La Pedemontana del Friuli è un itinerario cicloturistico di circa 180 km che, ai piedi delle Alpi, collega Sacile a Gorizia ed è stato premiato con l’Oscar del Cicloturismo 2024.

Il percorso inizia a Sacile, «Giardino della Serenissima», facilmente raggiungibile in treno. Poco dopo, una breve deviazione conduce alle sorgenti color smeraldo del Gorgazzo e al borgo di Polcenigo.

Tra boschi e strade secondarie si sale dolcemente verso Maniago, capitale friulana delle lame artigianali. Superata la città, si attraversano Fanna con le sue mele, Cavasso Nuovo celebre per la cipolla rossa e Meduno, porta del Monte Valinis amato da parapendisti.

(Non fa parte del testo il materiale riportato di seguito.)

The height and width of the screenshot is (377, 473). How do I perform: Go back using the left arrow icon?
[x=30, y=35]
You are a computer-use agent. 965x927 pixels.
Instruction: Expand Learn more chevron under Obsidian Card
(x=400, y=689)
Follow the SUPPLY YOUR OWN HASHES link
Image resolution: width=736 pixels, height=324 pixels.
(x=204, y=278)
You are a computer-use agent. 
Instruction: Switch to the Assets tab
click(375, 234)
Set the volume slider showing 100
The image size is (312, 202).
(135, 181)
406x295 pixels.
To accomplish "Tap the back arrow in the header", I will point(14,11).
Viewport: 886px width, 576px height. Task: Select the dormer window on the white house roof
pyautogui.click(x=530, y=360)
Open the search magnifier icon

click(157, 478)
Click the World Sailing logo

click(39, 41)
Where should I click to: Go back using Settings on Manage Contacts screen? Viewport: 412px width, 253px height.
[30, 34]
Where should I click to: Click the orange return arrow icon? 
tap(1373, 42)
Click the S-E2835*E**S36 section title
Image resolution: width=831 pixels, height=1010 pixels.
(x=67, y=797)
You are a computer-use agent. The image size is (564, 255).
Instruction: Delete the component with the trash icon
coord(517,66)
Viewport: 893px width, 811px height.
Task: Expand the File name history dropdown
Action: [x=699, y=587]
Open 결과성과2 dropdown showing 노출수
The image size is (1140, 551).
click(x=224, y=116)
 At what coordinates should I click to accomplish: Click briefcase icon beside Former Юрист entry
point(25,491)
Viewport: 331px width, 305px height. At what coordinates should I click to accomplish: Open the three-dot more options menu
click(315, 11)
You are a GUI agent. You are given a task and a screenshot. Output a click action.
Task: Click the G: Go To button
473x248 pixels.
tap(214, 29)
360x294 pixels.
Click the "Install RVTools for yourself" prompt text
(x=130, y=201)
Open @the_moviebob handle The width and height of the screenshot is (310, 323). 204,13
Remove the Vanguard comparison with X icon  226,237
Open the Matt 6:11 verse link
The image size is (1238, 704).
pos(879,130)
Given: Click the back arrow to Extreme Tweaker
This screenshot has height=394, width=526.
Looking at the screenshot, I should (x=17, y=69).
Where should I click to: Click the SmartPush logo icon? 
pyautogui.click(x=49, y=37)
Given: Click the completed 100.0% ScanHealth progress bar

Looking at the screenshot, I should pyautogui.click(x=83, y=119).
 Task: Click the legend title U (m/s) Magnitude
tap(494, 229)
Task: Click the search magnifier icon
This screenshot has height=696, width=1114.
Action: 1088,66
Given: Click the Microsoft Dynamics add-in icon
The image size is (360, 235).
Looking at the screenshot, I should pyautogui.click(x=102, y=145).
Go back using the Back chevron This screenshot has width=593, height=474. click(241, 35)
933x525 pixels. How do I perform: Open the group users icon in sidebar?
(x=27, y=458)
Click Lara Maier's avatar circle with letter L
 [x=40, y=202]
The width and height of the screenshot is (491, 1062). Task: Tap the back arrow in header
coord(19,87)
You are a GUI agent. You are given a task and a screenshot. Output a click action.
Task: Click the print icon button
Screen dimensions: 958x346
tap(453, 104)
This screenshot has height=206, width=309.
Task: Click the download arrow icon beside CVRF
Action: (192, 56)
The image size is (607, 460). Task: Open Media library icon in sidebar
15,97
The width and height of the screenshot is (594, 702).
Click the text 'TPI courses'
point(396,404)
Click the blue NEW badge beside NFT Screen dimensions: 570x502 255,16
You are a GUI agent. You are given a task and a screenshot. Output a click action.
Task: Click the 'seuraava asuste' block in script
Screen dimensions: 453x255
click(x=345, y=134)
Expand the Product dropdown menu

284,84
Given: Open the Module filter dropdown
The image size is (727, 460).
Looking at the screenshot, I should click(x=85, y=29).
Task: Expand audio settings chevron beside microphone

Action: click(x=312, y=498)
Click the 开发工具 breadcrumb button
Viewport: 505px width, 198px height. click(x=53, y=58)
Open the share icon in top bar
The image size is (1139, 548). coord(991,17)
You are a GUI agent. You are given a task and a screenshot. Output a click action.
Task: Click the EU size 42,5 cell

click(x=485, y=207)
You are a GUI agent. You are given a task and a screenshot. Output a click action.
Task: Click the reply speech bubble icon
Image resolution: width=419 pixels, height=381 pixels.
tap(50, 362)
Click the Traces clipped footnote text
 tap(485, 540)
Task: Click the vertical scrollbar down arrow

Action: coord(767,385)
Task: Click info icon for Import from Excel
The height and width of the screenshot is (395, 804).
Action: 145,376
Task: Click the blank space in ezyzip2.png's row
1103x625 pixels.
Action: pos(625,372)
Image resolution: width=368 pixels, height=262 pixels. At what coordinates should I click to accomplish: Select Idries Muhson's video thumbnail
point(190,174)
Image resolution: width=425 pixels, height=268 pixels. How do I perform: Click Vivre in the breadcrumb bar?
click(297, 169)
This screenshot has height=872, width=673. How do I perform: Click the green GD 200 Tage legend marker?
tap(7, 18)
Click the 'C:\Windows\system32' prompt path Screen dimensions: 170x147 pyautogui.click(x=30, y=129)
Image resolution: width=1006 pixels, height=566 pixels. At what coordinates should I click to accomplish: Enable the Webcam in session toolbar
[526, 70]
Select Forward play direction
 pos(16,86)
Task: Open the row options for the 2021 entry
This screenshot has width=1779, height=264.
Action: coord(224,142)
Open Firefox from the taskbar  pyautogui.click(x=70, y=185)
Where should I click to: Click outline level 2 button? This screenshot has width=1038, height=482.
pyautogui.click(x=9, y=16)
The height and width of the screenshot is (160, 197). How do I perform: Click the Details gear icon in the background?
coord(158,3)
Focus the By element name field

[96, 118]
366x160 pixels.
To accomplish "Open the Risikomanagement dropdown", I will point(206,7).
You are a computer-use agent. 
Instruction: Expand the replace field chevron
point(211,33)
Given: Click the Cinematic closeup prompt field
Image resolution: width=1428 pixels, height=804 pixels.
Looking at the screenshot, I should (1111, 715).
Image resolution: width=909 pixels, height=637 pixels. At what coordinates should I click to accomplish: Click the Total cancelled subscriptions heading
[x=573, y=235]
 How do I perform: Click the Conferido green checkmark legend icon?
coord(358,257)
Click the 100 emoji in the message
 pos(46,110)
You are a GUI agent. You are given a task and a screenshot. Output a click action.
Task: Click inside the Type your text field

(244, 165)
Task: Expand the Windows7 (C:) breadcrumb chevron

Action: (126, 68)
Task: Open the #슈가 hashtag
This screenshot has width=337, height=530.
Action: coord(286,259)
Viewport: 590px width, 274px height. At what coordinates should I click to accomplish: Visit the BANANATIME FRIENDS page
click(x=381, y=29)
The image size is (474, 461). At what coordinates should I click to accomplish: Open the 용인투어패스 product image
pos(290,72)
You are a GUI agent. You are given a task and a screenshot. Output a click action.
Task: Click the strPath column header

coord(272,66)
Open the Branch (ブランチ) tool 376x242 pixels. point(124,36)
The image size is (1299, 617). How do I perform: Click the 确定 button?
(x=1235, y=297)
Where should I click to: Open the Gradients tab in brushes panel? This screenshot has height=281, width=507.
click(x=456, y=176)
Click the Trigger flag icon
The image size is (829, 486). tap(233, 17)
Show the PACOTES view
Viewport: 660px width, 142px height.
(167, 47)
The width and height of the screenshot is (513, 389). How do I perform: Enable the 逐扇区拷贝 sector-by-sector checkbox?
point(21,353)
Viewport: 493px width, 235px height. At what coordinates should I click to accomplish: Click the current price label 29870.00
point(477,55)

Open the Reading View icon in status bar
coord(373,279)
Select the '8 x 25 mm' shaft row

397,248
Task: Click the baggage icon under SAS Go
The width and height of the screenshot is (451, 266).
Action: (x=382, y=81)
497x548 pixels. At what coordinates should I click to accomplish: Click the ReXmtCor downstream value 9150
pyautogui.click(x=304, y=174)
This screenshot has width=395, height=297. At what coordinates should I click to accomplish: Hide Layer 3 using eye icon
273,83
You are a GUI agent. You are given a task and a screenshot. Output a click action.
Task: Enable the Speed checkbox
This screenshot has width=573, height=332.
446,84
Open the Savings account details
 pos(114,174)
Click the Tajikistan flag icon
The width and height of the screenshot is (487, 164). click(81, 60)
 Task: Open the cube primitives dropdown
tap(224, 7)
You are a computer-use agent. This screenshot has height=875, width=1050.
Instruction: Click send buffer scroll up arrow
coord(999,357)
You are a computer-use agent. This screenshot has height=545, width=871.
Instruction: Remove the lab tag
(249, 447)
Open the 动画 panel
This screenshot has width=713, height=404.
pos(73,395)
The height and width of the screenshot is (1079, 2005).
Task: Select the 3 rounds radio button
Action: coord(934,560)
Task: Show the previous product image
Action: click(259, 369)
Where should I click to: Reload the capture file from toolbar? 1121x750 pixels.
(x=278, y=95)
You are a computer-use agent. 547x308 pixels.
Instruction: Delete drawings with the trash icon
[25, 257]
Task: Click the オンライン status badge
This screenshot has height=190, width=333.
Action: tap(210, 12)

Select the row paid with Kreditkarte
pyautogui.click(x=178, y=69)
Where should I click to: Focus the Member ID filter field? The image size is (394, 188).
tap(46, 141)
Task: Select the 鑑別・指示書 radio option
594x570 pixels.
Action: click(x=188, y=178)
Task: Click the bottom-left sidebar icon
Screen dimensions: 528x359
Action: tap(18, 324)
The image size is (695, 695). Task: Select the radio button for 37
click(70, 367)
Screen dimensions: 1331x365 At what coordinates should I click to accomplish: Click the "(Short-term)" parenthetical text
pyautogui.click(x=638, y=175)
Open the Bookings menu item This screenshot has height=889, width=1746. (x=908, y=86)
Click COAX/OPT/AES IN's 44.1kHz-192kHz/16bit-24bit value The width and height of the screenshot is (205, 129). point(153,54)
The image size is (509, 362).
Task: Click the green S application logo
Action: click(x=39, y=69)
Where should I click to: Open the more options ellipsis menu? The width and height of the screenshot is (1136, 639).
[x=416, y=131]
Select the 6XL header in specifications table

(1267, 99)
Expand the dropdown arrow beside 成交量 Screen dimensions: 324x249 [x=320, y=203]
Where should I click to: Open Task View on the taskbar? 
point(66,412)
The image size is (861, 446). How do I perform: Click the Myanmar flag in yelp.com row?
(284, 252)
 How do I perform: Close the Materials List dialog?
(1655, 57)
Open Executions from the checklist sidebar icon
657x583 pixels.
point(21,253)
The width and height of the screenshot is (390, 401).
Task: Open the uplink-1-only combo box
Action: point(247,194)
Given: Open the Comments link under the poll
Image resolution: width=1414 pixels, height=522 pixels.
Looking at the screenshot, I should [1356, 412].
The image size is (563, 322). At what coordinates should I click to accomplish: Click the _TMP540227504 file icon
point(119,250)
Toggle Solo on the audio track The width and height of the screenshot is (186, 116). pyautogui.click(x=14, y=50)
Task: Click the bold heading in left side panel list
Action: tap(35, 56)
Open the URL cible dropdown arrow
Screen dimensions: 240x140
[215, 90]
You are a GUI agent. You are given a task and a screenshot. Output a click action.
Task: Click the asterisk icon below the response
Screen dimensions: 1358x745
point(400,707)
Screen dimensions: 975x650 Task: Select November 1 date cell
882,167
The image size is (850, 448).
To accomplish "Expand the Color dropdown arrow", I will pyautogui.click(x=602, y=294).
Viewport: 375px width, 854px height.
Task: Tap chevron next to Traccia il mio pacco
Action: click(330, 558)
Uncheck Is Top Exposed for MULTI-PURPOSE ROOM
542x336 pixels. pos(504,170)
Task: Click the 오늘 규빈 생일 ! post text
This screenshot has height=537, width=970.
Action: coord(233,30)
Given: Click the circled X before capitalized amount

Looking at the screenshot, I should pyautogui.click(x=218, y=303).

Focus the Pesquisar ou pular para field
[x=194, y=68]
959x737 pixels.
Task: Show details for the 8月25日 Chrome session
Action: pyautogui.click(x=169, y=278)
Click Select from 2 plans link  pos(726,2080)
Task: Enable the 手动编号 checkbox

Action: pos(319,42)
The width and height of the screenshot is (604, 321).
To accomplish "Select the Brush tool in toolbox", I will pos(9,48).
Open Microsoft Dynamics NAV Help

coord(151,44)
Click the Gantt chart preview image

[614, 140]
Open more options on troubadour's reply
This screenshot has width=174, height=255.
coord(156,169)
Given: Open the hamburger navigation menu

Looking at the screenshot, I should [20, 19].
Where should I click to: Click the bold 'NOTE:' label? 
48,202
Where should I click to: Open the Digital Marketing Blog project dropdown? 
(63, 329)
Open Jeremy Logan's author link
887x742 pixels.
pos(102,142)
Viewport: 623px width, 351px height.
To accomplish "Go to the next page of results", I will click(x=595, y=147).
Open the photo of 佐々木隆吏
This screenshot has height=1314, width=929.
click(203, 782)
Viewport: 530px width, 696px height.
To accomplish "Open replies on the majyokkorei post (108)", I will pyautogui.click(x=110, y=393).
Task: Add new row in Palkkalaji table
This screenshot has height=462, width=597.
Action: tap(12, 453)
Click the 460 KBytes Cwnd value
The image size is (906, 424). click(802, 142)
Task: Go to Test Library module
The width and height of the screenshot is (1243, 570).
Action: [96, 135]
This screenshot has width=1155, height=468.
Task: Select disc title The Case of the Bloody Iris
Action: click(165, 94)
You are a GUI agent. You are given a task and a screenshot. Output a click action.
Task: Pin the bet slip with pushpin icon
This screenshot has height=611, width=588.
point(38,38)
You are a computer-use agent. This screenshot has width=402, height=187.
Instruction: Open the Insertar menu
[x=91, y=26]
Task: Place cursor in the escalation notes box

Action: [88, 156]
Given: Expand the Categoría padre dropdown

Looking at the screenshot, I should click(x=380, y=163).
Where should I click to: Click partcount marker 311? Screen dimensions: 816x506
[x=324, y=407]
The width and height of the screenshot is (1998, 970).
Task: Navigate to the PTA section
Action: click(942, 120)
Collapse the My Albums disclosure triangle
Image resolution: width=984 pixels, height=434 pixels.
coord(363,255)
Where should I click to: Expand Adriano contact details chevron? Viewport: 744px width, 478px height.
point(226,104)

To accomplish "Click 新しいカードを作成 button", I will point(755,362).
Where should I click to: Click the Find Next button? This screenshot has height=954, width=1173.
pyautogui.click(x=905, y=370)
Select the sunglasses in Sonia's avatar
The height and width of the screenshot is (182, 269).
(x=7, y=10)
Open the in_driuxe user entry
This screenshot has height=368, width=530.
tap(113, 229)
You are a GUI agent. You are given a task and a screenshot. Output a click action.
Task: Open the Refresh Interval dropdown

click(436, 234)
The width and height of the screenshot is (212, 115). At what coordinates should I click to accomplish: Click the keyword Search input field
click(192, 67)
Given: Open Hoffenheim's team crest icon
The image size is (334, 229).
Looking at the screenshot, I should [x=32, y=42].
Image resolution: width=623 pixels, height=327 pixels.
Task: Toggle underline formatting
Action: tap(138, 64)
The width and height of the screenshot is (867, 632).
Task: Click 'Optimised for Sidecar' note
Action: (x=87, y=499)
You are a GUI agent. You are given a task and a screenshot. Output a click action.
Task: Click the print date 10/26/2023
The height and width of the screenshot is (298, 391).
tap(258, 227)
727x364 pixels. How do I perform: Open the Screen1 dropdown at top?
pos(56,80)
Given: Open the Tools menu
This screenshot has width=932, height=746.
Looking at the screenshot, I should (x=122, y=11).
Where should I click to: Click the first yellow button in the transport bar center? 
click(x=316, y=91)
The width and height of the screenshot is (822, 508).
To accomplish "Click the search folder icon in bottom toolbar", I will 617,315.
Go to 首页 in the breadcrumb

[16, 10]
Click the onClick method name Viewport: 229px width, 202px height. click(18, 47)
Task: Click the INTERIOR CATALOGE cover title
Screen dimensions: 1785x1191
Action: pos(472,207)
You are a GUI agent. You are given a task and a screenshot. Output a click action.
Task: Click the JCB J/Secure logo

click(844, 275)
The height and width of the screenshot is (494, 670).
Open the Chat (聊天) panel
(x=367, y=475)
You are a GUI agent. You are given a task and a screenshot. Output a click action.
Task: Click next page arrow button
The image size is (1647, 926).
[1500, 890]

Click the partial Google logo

A Travesio emergono gli affreschi del Pordenone, mentre a Pinzano si costeggia il Tagliamento, considerato uno degli ultimi fiumi selvaggi d’Europa. Poco oltre, il Lago di Cornino offre l’emozione di avvistare i grifoni reintrodotti nell’area.

La tappa di Gemona del Friuli ricorda la rinascita dopo il terremoto del 1976 e segna l’incontro con la ciclovia Alpe Adria. Si prosegue quindi verso Cividale del Friuli, fondata in epoca romana, dove spiccano il Ponte del Diavolo e le testimonianze longobarde.

L’ultimo tratto attraversa i vigneti del Collio, fra colli, strade bianche e borghi al confine con la Slovenia, prima di raggiungere Gorizia, crocevia culturale mitteleuropeo. Il tragitto, servito dalla ferrovia in diversi punti, si presta sia a ciclisti esperti sia a famiglie, unendo paesaggi, storia, enogastronomia e tradizioni locali in un’esperienza di turismo lento e sostenibile.

Tra canali, fiumi, borghi medievali e colline vitate, la Pedemontana del Friuli offre una sintesi autentica dell’identità regionale, da vivere in un’unica avventura o in più tappe.